文獻(xiàn)：Preparation, therapeutic efficacy and intratumoral localization of targeted daunorubicin liposomes conjugating folate-PEG-CHEMS

作者：Subin Xiong a b, Bo Yu b, Jun Wu c, Hong Li b, Robert J. Lee

文獻(xiàn)鏈接：https://www.sciencedirect.com/science/article/abs/pii/S0753332210001915

摘要：

Folate polyethylene glycol-cholesterol hemisuccinate (folate-PEG-CHEMS) is a novel folate ligand firstly synthesized by our group and demonstrated good stability and potential targeting results on KB cells in vitro.
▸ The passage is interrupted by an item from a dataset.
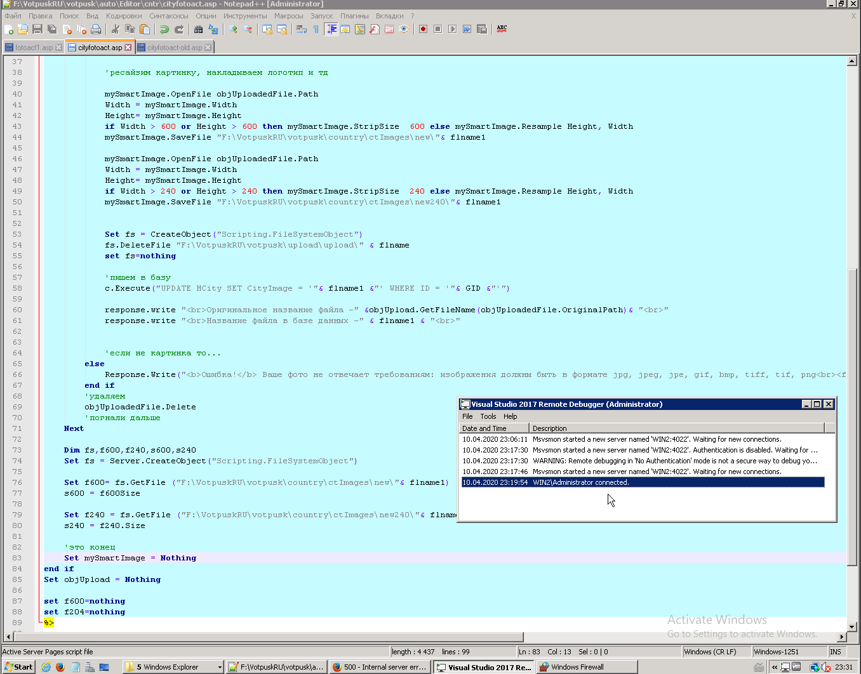The image size is (861, 674).
Task: Switch to the fotoact1.asp tab
Action: click(34, 48)
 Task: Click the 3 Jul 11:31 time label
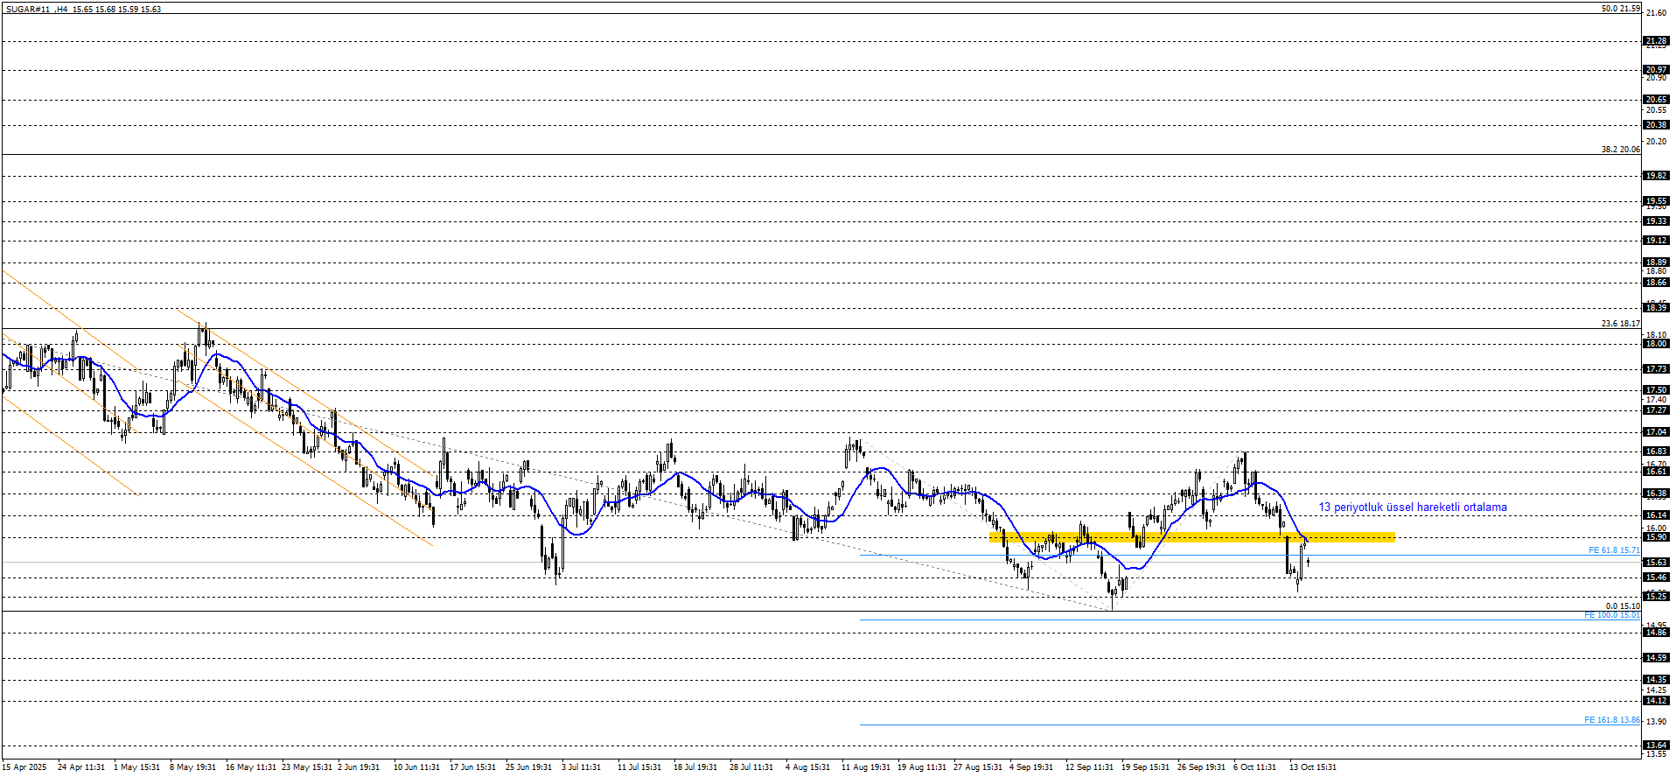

The current study further explored endocytosis mechanisms of liposomes via folate receptor on L1210JF cells and assessed targeted therapeutic efficacy of folate-PEG-CHEMS anchored liposomes loading daunorubicin (F-L-DNR) in vivo. Folate-PEG-CHEMS was synthesized by a modified method. The liposome properties, cell cytotoxicity, intracellular and intratumoral localization, and therapeutic efficacy on a murine tumor model bearing L1210JF cells were evaluated. High encapsulation efficiency (95.1% ± 1.5%) and appropriate particle size (76.0 ± 35.5 nm) and zeta potential (?12.83 ± 1.36 mV) were achieved for F-L-DNR. IC50 of F-L-DNR on L1210JF cells was 2–3-folds lower than that of non-targeted liposomal daunorubicin (L-DNR). Anticancer efficacy on L1210JF tumor model indicated that mice survival time of F-L-DNR group at doses of 5 mg/kg and 10 mg/kg was significantly longer than that of L-DNR or free DNR. Confocal fluorescence photographs of F-L-DNR indicated enhanced endocytosis of liposomes via folate receptor on L1210JF cells, prolonged retaining time in tumors and improved drug release in the tumor site at 24 h post intravenous injection of F-L-DNR. In conclusion, folate-PEG-CHEMS is an effective ligand for folate-targeted daunorubicin liposomes to achieve increased drug release in tumor and therapeutic efficacy.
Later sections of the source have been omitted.